Performs read coverage pattern-matching and summarizes the results into a list. The first list item summarizes the pattern-matching results. The second list item is the 'cleaned' version of the summary table with all the 'noPattern' classifications removed. (i.e were not filtered out). The third list item contains the pattern-match information needed for pattern-match visualization with `plotProActiveResults()`. The fourth list item is a table containing all the contigs that were filtered out prior to pattern-matching. The fifth list item contains arguments used during pattern-matching (windowSize, mode, chunkSize, chunkContigs). If the user provides a gffTSV files, then the last list is a table consisting of ORFs found within the detected gaps and elevations in read coverage.
Usage
ProActive(
pileup,
mode,
gffTSV,
windowSize = 1000,
chunkContigs = FALSE,
minSize = 10000,
maxSize = Inf,
minContigLength = 30000,
chunkSize = 1e+05,
IncludeNoPatterns = FALSE,
verbose = TRUE,
saveFilesTo
)
Arguments
- pileup
A .txt file containing mapped sequencing read coverages averaged over 100 bp windows/bins.
- mode
Either "genome" or "metagenome"
- gffTSV
Optional, a .gff file (TSV) containing gene predictions associated with the .fasta file used to generate the pileup.
- windowSize
The number of basepairs to average read coverage values over. Options are 100, 200, 500, 1000 ONLY. Default is 1000.
- chunkContigs
TRUE or FALSE, If TRUE and `mode`="metagenome", contigs longer than the `chunkSize` will be 'chunked' into smaller subsets and pattern-matching will be performed on each subset. Default is FALSE.
- minSize
The minimum size (in bp) of elevation or gap patterns. Default is 10000.
- maxSize
The maximum size (in bp) of elevation or gap patterns. Default is NA (i.e. no maximum).
- minContigLength
The minimum contig/chunk size (in bp) to perform pattern-matching on. Default is 25000.
- chunkSize
If `mode`="genome" OR if `mode`="metagenome" and `chunkContigs`=TRUE, chunk the genome or contigs, respectively, into smaller subsets for pattern-matching. `chunkSize` determines the size (in bp) of each 'chunk'. Default is 100000.
- IncludeNoPatterns
TRUE or FALSE, If TRUE the noPattern pattern-matches will be included in the ProActive PatternMatches output list. If you would like to visualize the noPattern pattern-matches in `plotProActiveResults()`, this should be set to TRUE.
- verbose
TRUE or FALSE. Print progress messages to console. Default is TRUE.
- saveFilesTo
Optional, Provide a path to the directory you wish to save output to. A folder will be made within the provided directory to store results.
Examples
metagenome_results <- ProActive(
pileup = sampleMetagenomePileup,
mode = "metagenome",
gffTSV = sampleMetagenomegffTSV
)
#> Preparing input file for pattern-matching...

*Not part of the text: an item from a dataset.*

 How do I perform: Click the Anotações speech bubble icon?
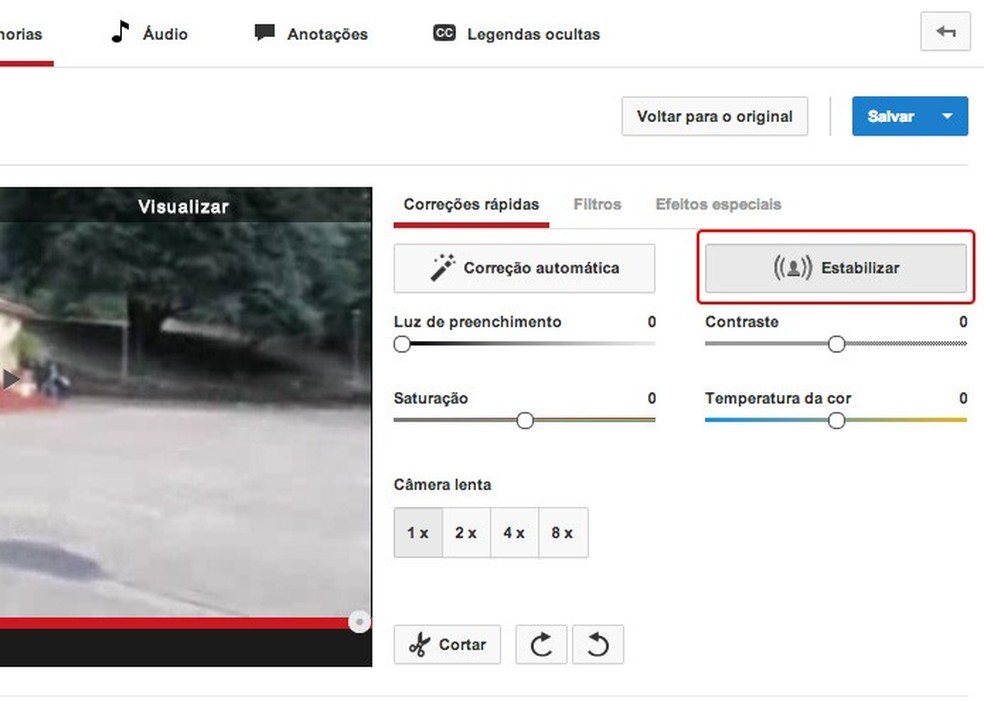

#> Starting pattern-matching...
#> A quarter of the way done with pattern-matching
#> Half of the way done with pattern-matching
#> Almost done with pattern-matching!
#> Summarizing pattern-matching results
#> Finding gene predictions in elevated or gapped regions of read coverage...
#> Finalizing output
#> Execution time: 2.27secs
#> 0 contigs were filtered out based on low read coverage
#> 0 contigs were filtered out based on length (< minContigLength)
#>
#> Elevation Gap NoPattern
#> 3 3 1